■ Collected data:
━━━━━━━━━━━━━━━━━━━━━━━━━━━━━━

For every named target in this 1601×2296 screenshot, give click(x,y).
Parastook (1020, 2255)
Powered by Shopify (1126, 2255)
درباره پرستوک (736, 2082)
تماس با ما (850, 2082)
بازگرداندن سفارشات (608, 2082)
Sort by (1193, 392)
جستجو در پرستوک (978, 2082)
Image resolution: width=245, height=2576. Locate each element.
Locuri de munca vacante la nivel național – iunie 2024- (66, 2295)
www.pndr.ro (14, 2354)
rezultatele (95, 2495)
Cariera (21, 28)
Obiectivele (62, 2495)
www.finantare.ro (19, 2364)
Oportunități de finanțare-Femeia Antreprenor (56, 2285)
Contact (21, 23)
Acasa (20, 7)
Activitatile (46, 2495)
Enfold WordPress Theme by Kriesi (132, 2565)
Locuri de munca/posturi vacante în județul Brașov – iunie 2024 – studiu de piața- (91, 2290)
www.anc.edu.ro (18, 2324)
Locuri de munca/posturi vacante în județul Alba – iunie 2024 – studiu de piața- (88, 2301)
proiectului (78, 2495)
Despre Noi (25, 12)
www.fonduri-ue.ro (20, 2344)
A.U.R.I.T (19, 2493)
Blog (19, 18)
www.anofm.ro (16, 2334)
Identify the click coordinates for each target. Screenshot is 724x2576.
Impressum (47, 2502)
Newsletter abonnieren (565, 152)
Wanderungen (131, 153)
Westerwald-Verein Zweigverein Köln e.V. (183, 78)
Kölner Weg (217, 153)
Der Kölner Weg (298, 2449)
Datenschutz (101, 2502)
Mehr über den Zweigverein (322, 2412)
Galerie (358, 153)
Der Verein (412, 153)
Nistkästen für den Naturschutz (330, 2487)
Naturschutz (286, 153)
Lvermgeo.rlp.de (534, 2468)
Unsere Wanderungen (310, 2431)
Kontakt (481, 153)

━━━━━━━━━━━━━━━━━━━━━━━━━━━━━━

■ What the task asks: Write out the records above again, keeping each one identical to the original.

■ Reply:
For every named target in this 1601×2296 screenshot, give click(x,y).
Parastook (1020, 2255)
Powered by Shopify (1126, 2255)
درباره پرستوک (736, 2082)
تماس با ما (850, 2082)
بازگرداندن سفارشات (608, 2082)
Sort by (1193, 392)
جستجو در پرستوک (978, 2082)
Image resolution: width=245, height=2576. Locate each element.
Locuri de munca vacante la nivel național – iunie 2024- (66, 2295)
www.pndr.ro (14, 2354)
rezultatele (95, 2495)
Cariera (21, 28)
Obiectivele (62, 2495)
www.finantare.ro (19, 2364)
Oportunități de finanțare-Femeia Antreprenor (56, 2285)
Contact (21, 23)
Acasa (20, 7)
Activitatile (46, 2495)
Enfold WordPress Theme by Kriesi (132, 2565)
Locuri de munca/posturi vacante în județul Brașov – iunie 2024 – studiu de piața- (91, 2290)
www.anc.edu.ro (18, 2324)
Locuri de munca/posturi vacante în județul Alba – iunie 2024 – studiu de piața- (88, 2301)
proiectului (78, 2495)
Despre Noi (25, 12)
www.fonduri-ue.ro (20, 2344)
A.U.R.I.T (19, 2493)
Blog (19, 18)
www.anofm.ro (16, 2334)
Identify the click coordinates for each target. Screenshot is 724x2576.
Impressum (47, 2502)
Newsletter abonnieren (565, 152)
Wanderungen (131, 153)
Westerwald-Verein Zweigverein Köln e.V. (183, 78)
Kölner Weg (217, 153)
Der Kölner Weg (298, 2449)
Datenschutz (101, 2502)
Mehr über den Zweigverein (322, 2412)
Galerie (358, 153)
Der Verein (412, 153)
Nistkästen für den Naturschutz (330, 2487)
Naturschutz (286, 153)
Lvermgeo.rlp.de (534, 2468)
Unsere Wanderungen (310, 2431)
Kontakt (481, 153)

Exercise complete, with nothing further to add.